Part of the Santa Monica bike path is getting some work done in time for summer.
The North Beach Trail Improvement Project is intended to make it safer for cyclists and pedestrians to coexist on the most trafficked stretches of the Marvin Braude Bike Trail. From south of the pier up to Will Rogers State Beach, improvements are being completed in four phases, the last of which—cosmetic upgrades to Ocean Front Walk—wraps up in November 2020.
The biggest change will be the upgrade of a the two-mile stretch of the trail between Bay Street and the north city limits to widen the existing bike path and add a separate, defined path for pedestrians. (Electric scooters have been banned on the bike trail since summer 2018, FYI.) Ocean Front Walk is getting new paving, lighting, and seating.
“We tried to get this through a long time, to get grants, but we were never successful,” says Judith Meister, beach manager of the City of Santa Monica. “There were a few accidents along the path but a lot of them were not reported—one or two were. And that’s enough. Bikes have slipped on the sand or collided. It’s a heavily populated part of the bike trail. We want to make it more safe and accident free for everybody.”
According to Meister, half of a planned 250,000 square feet of new concrete has already been installed, but if you’ve tried to bike or walk down there recently, you’ve noticed parts under construction have been replaced with large plastic tiles, making for a bumpy bike ride. When the path is completed this summer or early fall, it will be a much smoother, safer ride.
The plan takes up several different areas of the path. “The north end [north of the pier] has a shared path,” explains Meister. “Now we’re going to create a separate bike path from the walking path. But doing something in the middle of the beach is not so simple. We did 1,000 feet of alternative path plastic pathways in sections. It will look a little different in a month—it will have a real separation, and we’ll make new markings. Already we can tell people are really enjoying it, really liking it.”

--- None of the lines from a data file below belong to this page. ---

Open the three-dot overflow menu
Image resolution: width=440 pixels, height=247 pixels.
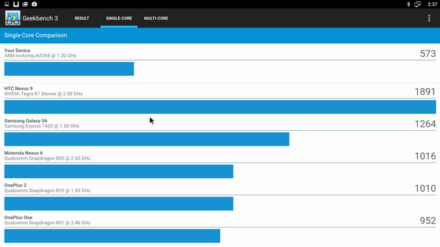point(429,18)
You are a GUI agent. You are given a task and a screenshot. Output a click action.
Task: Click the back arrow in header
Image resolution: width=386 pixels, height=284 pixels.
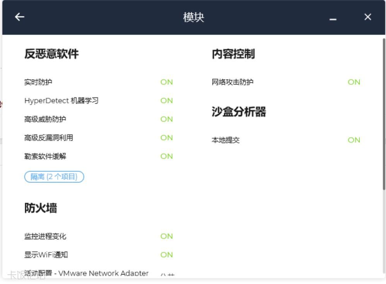[19, 17]
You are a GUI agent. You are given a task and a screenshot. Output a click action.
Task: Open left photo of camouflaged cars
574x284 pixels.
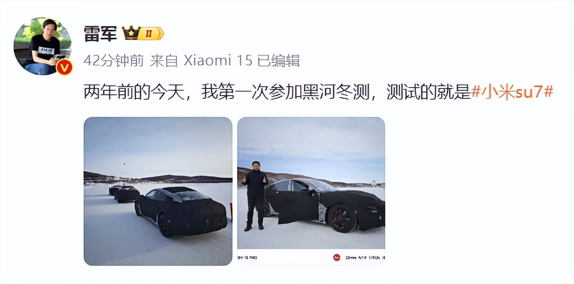[x=158, y=191]
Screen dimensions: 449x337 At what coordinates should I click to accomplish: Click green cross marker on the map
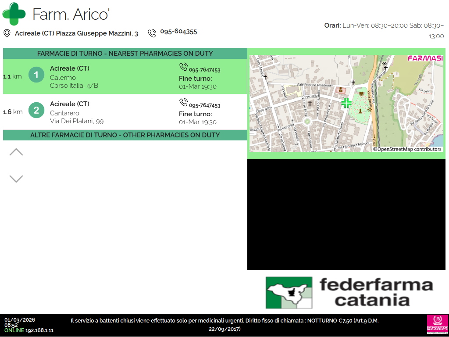click(346, 103)
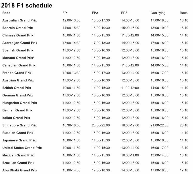Image resolution: width=193 pixels, height=174 pixels.
Task: Open the Bahrain Grand Prix entry
Action: pos(18,28)
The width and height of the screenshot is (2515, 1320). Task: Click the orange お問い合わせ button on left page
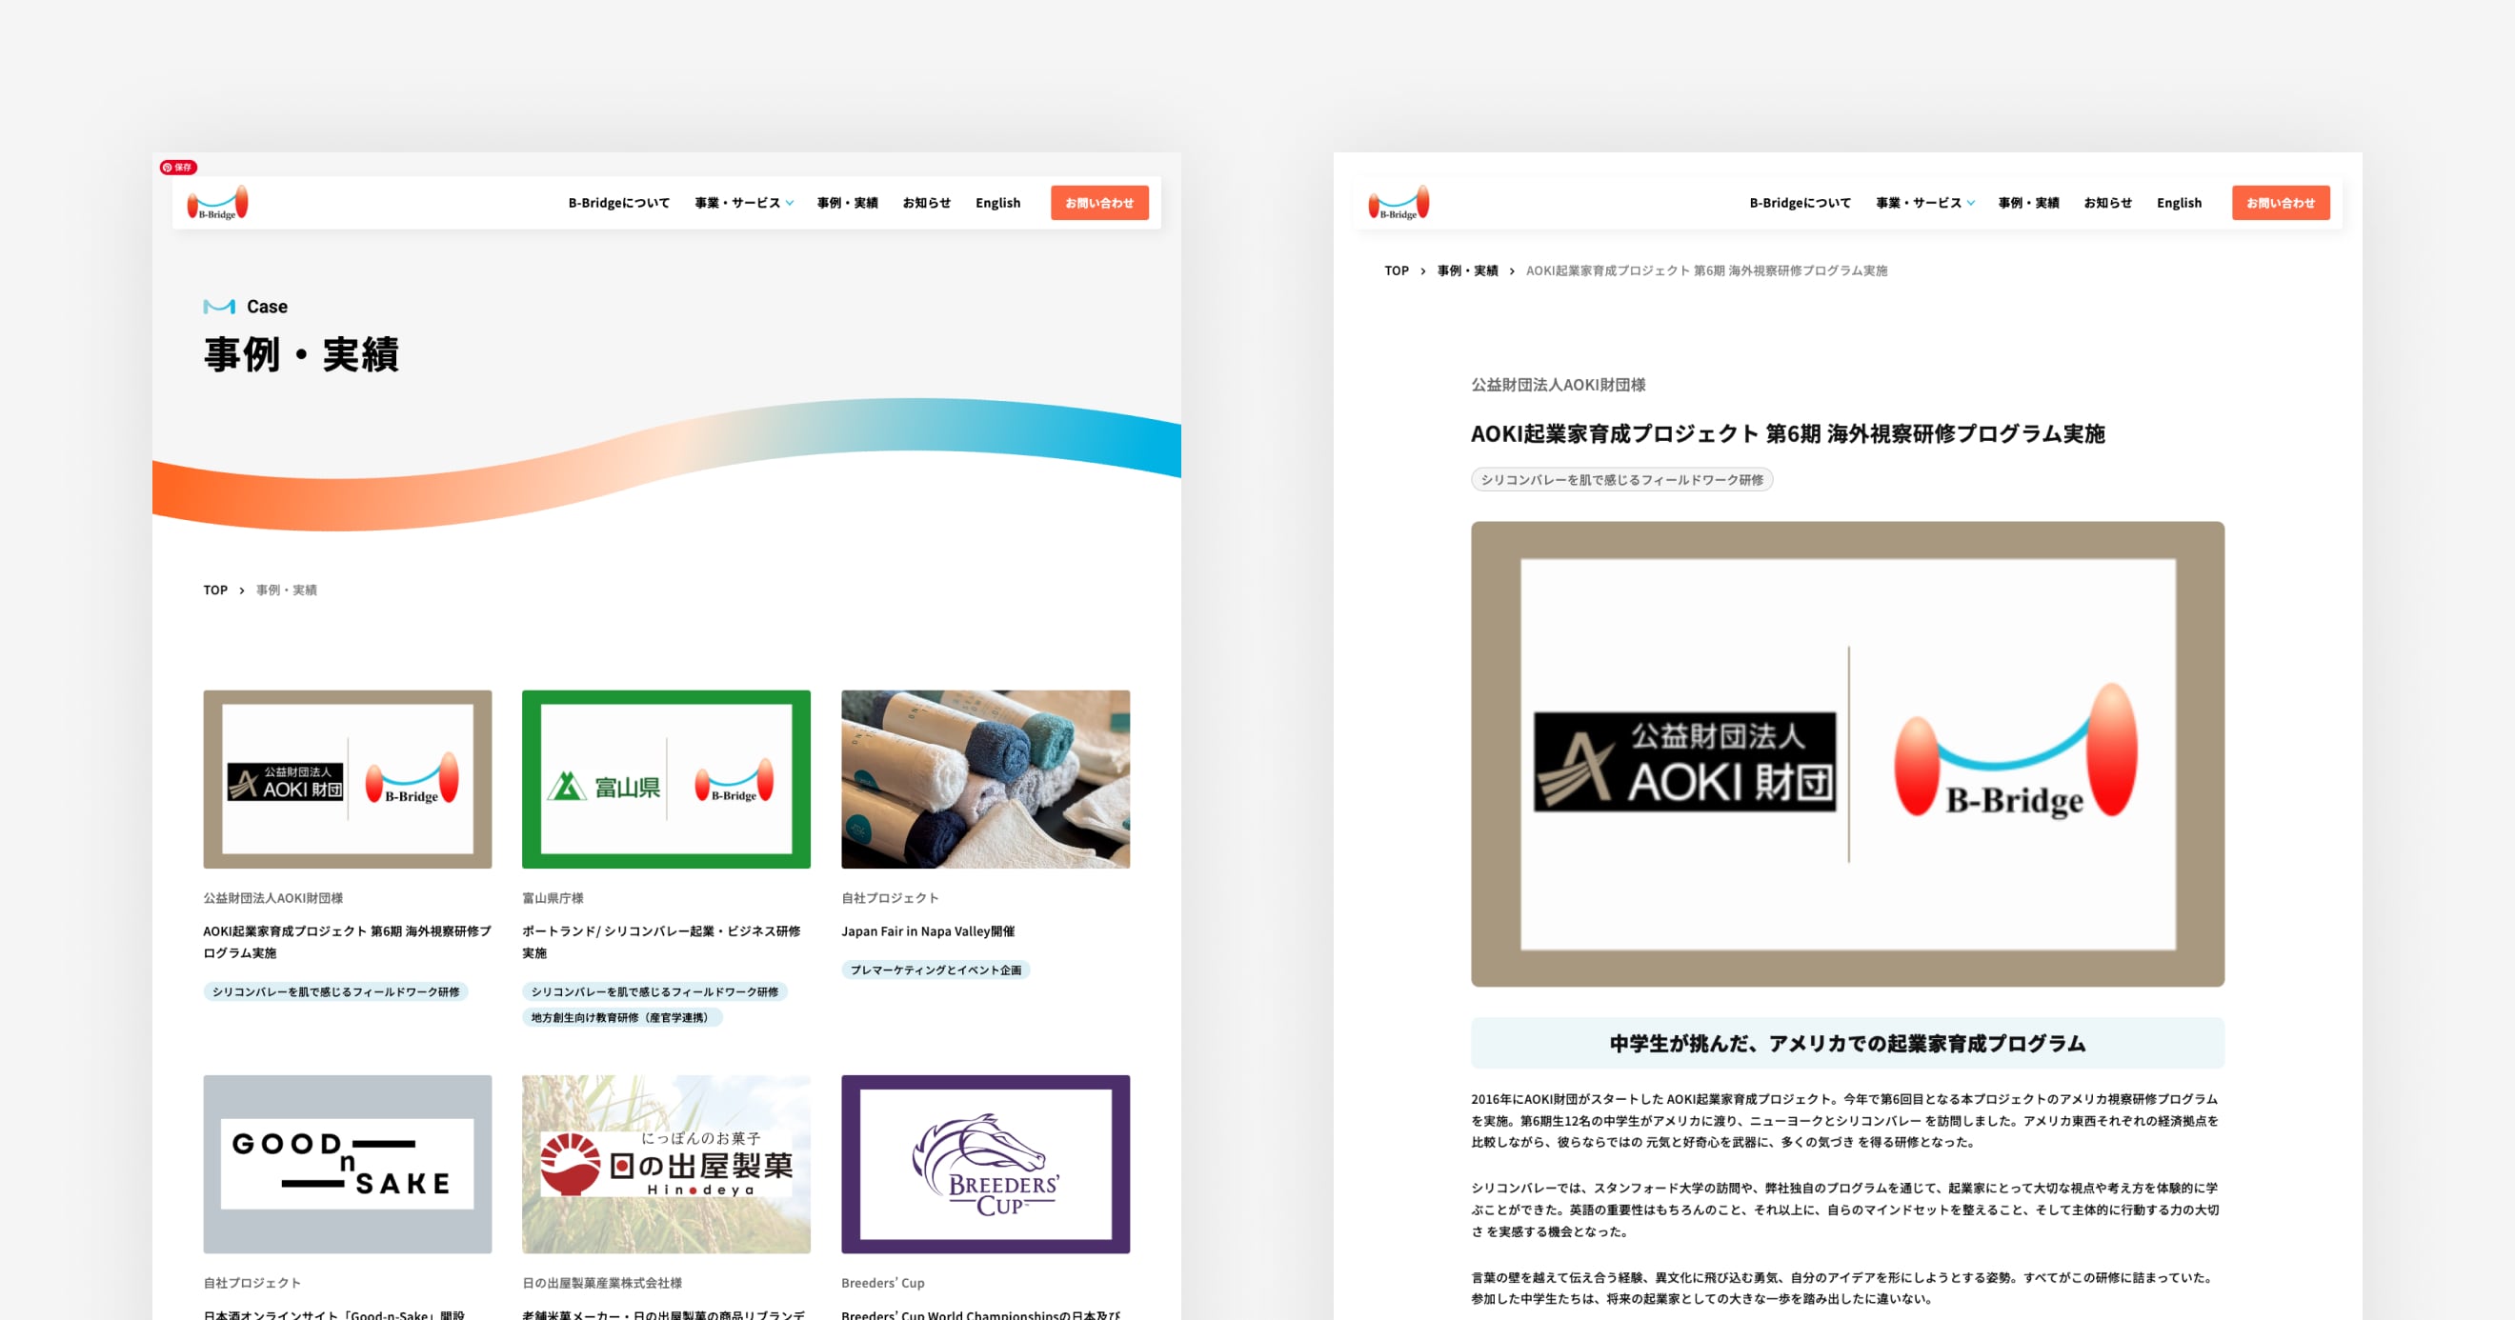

“It will get more complicated when we start to do that under the pier as well,” she continues. “That’s where it’s dark and hard to see. We’ll push the retaining wall further west, then pave the maintenance path for pedestrians.”
After that, she says, they’ll renovate Ocean Front Walk (the last phase of the project) where Shutters, Casa del Mar, and Muscle Beach are. “We’re giving the whole area a facelift,” Meister says. Funds for the $12 million project are coming the beach fund, supported from visitors and paid parking, not from the Santa Monica general fund, Meister explains.
So if just by chance you get a parking ticket in Santa Monica, rest assured your money’s going to a good cause—at least for bikers and pedestrians.